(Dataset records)
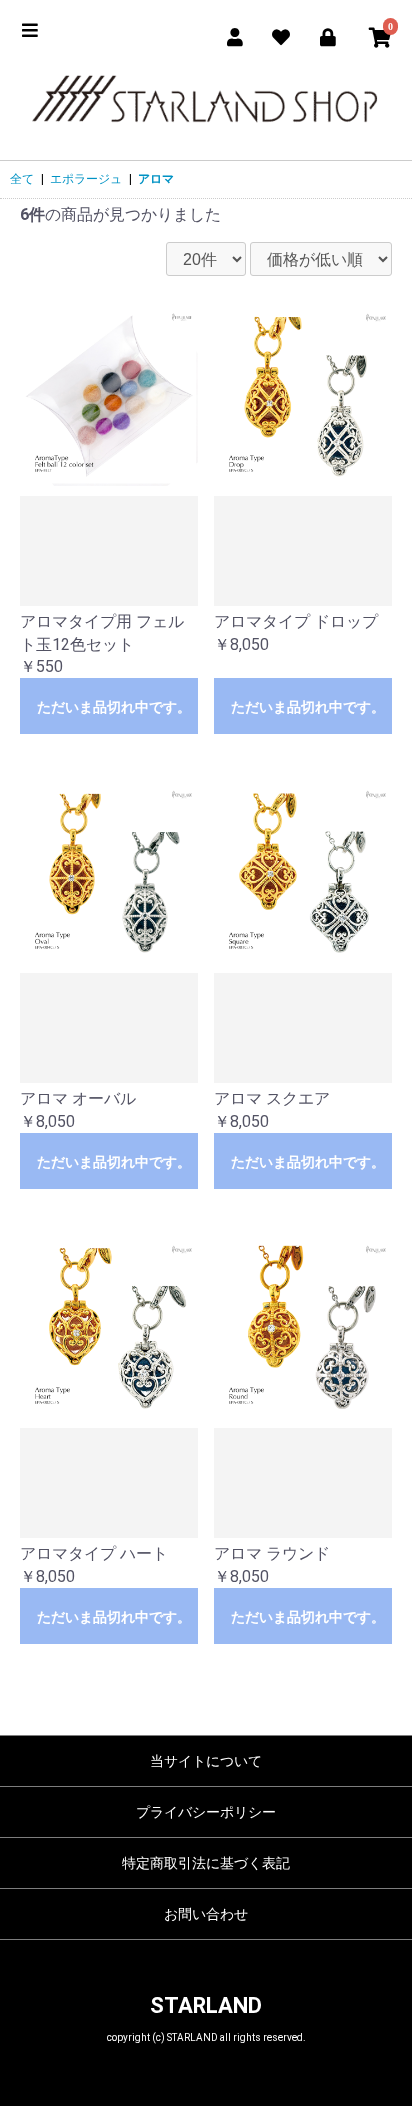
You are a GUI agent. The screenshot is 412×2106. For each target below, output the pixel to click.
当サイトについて (206, 1761)
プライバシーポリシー (206, 1812)
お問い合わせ (206, 1914)
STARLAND (206, 2005)
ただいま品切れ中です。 (114, 707)
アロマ (156, 179)
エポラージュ (86, 179)
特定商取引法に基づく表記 (206, 1863)
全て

### TASK DIRECTIONS
Output each line above exactly as it stands, omitting the pictures.

### ANSWER TO THE PROBLEM
You are a GUI agent. The screenshot is 412×2106. For each target below, output the pixel to click.
当サイトについて (206, 1761)
プライバシーポリシー (206, 1812)
お問い合わせ (206, 1914)
STARLAND (206, 2005)
ただいま品切れ中です。 (114, 707)
アロマ (156, 179)
エポラージュ (86, 179)
特定商取引法に基づく表記 (206, 1863)
全て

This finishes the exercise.